Quesito 1:
Elenca, nell'ordine in cui compaiono, tutti i numeri scritti in cifre nel brano sull'avviamento.
Quesito 2:
Prosegui il brano sull'avviamento a partire dalla sua ultima frase.

Brano di testo:
L’Agenzia delle Entrate, con la risposta a interpello n. 429 del 23 giugno 2021, ha fornito chiarimenti in tema di deducibilità dell'avviamento in caso di cessazione del ramo d'azienda.

L’interpello 

In particolare, nel caso di specie, la società istante aveva acquistato, nel 2015, un ramo di un’azienda avente ad oggetto l’attività di prenotazioni alberghiere on line, che avveniva mediante l’utilizzo di una piattaforma informatica.

Nel prezzo pagato per l’acquisto era compreso anche un valore di avviamento, che, negli anni successivi, era stato ammortizzato civilisticamente e dedotto fiscalmente in base alle disposizioni di cui all’art. 103, comma 3, del TUIR, il quale prevede che “le quote di ammortamento del valore di avviamento iscritto nell’attivo del bilancio sono deducibili in misura non superiore a un diciottesimo del valore stesso”.

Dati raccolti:
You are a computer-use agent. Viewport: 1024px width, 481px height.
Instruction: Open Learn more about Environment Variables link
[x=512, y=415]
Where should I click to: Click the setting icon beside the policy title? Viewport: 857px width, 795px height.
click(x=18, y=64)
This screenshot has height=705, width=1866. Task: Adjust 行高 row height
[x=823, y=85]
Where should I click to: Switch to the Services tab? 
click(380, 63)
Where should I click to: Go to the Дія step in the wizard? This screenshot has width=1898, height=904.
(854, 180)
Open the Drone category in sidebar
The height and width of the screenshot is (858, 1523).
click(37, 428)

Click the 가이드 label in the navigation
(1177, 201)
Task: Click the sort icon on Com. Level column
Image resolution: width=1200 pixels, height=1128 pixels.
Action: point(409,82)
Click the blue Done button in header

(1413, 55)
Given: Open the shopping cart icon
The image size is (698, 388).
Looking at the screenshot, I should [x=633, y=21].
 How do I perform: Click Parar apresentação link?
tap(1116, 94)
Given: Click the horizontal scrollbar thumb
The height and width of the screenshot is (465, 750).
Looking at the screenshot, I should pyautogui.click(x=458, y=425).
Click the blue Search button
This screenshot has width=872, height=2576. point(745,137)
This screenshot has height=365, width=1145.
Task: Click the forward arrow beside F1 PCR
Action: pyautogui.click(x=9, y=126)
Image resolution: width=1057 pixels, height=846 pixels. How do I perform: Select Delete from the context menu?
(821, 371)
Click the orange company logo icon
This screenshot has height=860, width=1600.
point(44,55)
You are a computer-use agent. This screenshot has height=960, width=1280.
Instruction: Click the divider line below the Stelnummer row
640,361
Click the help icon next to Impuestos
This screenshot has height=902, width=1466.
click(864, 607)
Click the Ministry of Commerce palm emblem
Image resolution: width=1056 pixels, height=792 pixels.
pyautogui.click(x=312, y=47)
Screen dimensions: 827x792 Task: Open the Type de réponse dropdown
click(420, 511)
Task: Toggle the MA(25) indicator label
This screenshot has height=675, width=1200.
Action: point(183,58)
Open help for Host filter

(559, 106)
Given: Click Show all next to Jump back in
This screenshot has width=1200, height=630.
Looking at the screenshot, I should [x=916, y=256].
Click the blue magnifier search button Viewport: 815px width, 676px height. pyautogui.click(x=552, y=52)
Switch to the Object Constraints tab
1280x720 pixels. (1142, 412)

Spazio risposta 1:
429, 23, 2021, 2015, 103, 3

Spazio risposta 2:
Nel 2020 l’attività, i cui margini erano già molto ridotti a causa della forte concorrenza dei portali internazionali, è stata completamente compromessa dal lockdown e dalle successive misure restrittive conseguenti alla pandemia COVID-19.

A fronte della mancanza di prospettive di ripresa a breve e medio termine, con il conseguente annullamento del valore di funzionamento del ramo d’azienda, la società ha deciso di cessare (nel 2020) l’operatività del portale e di azzerare il valore residuo dell’avviamento, con la rilevazione di una sopravvenienza passiva.

Nel corso del 2021 la società sta avviando una nuova attività di consulenza informatica del tutto diversa dall'attività di prenotazioni alberghiere. 

Su tali premesse, la società chiede chiarimenti circa il trattamento fiscale di tale sopravvenienza passiva.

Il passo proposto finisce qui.